[[ Listed entries open ]]

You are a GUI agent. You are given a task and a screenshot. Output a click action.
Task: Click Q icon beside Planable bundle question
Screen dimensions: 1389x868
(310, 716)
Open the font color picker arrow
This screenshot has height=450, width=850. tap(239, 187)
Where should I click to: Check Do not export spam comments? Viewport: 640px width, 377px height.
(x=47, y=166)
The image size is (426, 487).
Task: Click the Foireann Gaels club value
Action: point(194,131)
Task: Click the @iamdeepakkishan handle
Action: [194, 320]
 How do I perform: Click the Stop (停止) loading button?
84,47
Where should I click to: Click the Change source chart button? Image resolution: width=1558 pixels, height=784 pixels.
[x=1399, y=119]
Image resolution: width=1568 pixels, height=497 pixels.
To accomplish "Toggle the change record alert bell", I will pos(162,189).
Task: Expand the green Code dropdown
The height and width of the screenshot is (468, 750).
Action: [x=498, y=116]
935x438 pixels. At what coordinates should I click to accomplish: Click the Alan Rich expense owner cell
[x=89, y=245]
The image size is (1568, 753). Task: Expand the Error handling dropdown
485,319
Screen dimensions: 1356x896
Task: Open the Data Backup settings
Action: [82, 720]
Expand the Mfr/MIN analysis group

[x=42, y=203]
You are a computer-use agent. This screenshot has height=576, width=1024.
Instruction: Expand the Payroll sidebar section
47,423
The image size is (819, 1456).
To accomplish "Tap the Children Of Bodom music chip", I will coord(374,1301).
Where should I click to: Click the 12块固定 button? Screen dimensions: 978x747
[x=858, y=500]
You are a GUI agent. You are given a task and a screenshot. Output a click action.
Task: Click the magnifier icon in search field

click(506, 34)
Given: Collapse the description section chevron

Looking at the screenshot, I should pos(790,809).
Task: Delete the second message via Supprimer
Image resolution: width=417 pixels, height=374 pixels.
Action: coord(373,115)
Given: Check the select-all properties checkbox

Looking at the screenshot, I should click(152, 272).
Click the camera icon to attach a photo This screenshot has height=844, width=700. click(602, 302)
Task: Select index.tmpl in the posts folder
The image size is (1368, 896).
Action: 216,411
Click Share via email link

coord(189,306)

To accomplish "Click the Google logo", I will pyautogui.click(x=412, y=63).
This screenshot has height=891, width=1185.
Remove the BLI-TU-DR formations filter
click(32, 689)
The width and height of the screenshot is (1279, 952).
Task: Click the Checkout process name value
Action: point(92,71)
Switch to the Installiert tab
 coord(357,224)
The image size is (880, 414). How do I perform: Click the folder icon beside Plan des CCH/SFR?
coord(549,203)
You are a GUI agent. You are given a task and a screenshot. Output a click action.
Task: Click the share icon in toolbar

[[ Listed entries closed ]]

=== Exercise description ===
The entries listed above are to be output exactly. Leave none out.

=== Problem solution ===
You are a GUI agent. You are given a task and a screenshot. Output a click action.
Task: Click Q icon beside Planable bundle question
Screen dimensions: 1389x868
(310, 716)
Open the font color picker arrow
This screenshot has height=450, width=850. tap(239, 187)
Where should I click to: Check Do not export spam comments? Viewport: 640px width, 377px height.
(x=47, y=166)
The image size is (426, 487).
Task: Click the Foireann Gaels club value
Action: point(194,131)
Task: Click the @iamdeepakkishan handle
Action: [194, 320]
 How do I perform: Click the Stop (停止) loading button?
84,47
Where should I click to: Click the Change source chart button? Image resolution: width=1558 pixels, height=784 pixels.
[x=1399, y=119]
Image resolution: width=1568 pixels, height=497 pixels.
To accomplish "Toggle the change record alert bell", I will pos(162,189).
Task: Expand the green Code dropdown
The height and width of the screenshot is (468, 750).
Action: [x=498, y=116]
935x438 pixels. At what coordinates should I click to accomplish: Click the Alan Rich expense owner cell
[x=89, y=245]
The image size is (1568, 753). Task: Expand the Error handling dropdown
485,319
Screen dimensions: 1356x896
Task: Open the Data Backup settings
Action: [82, 720]
Expand the Mfr/MIN analysis group

[x=42, y=203]
You are a computer-use agent. This screenshot has height=576, width=1024.
Instruction: Expand the Payroll sidebar section
47,423
The image size is (819, 1456).
To accomplish "Tap the Children Of Bodom music chip", I will coord(374,1301).
Where should I click to: Click the 12块固定 button? Screen dimensions: 978x747
[x=858, y=500]
You are a GUI agent. You are given a task and a screenshot. Output a click action.
Task: Click the magnifier icon in search field

click(506, 34)
Given: Collapse the description section chevron

Looking at the screenshot, I should pos(790,809).
Task: Delete the second message via Supprimer
Image resolution: width=417 pixels, height=374 pixels.
Action: coord(373,115)
Given: Check the select-all properties checkbox

Looking at the screenshot, I should click(152, 272).
Click the camera icon to attach a photo This screenshot has height=844, width=700. click(602, 302)
Task: Select index.tmpl in the posts folder
The image size is (1368, 896).
Action: 216,411
Click Share via email link

coord(189,306)

To accomplish "Click the Google logo", I will pyautogui.click(x=412, y=63).
This screenshot has height=891, width=1185.
Remove the BLI-TU-DR formations filter
click(32, 689)
The width and height of the screenshot is (1279, 952).
Task: Click the Checkout process name value
Action: point(92,71)
Switch to the Installiert tab
 coord(357,224)
The image size is (880, 414). How do I perform: Click the folder icon beside Plan des CCH/SFR?
coord(549,203)
You are a GUI agent. You are given a task and a screenshot. Output a click action.
Task: Click the share icon in toolbar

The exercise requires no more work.